The boy in the sculpture clutches his luggage in one hand and an Italian musical instrument in the other, symbolic of the culture Italians brought to the New World.
Biagi said that a mosaic beneath the sculpture was created with riverbed stones from Mother Cabrini’s birthplace.
“She built New York”
Bishop Nicholas DiMarzio of Brooklyn said he hopes that people who visit the memorial “will recognize that history should be repeated, that there was a care for the outcast and marginalized which Mother Cabrini understood, and we need that same care today. This is not just history, we want to make history with a new understanding of how we take care of people.”

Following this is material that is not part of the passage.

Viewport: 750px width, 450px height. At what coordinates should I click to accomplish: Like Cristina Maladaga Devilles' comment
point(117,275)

Bishop DiMarzio is co-chairman of the Mother Cabrini Memorial Commission. Last year, Mother Cabrini received the most nominations in the “She Built NYC” competition, but was not selected for a statue to be built in her honor. The program was designed to create more statues throughout the five boroughs honoring women. Bishop DiMarzio organized an effort to raise funds and public support to get her statue built in spite of the city’s decision.

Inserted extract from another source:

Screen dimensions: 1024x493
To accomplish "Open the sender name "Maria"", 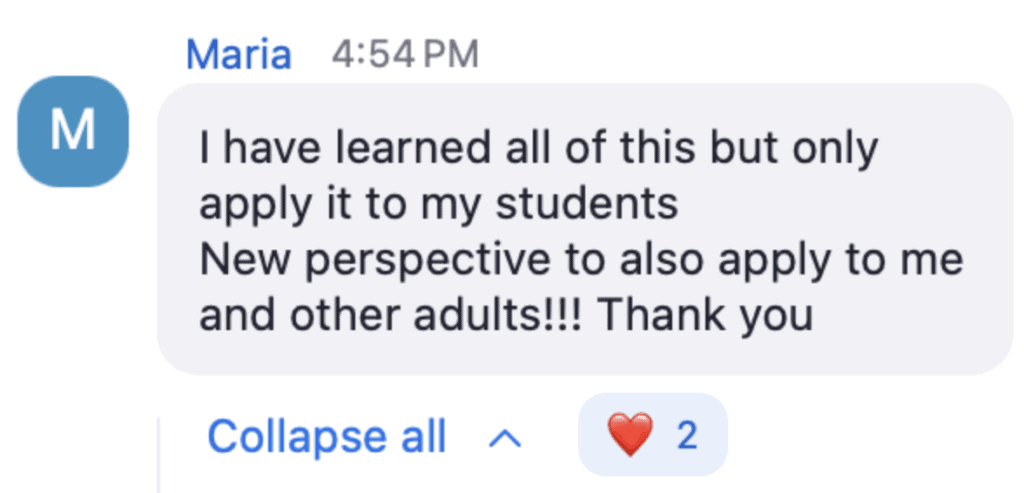I will tap(238, 53).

At the 2019 New York City Columbus Day parade, DiMarzio rode aboard a float with a statue of Mother Cabrini which was cheered along the entire parade route. At the conclusion of the parade, New York Governor Andrew Cuomo announced New York State’s commitment to work with the Columbus Citizens Foundation and the Diocese of Brooklyn, to ensure Mother Cabrini was permanently honored.
“May this statue serve to remind us of the principles that made us great,” Cuomo said at the unveiling. “Today, the lesson of Mother Cabrini is even more vital because of the difficulties we are facing.”
Quoting Mother Cabrini, the governor said, “The world is poisoned with erroneous theories and needs to be taught sane doctrines. But it is difficult to straighten what has become crooked.”
In 1946, Mother Cabrini was canonized by Pope Pius XII in recognition of her service to all people. She was named the Patroness of Immigrants in 1950.
John Leo Heyer II, a member of the Mother Cabrini Memorial Commission, commented, “This statue of Mother Cabrini recognizes both her contributions as an Italian immigrant woman, as well as those of all Italian American and immigrant women. She is a shining symbol of what it means to care for the other person, the sick, the uneducated, the economically challenged and the stranger, always putting the needs of society’s most vulnerable above her own.”
The Diocese of Brooklyn has also raised funds to pay for the construction of a Mother Cabrini monument in Brooklyn. Those project details will be announced at a later date.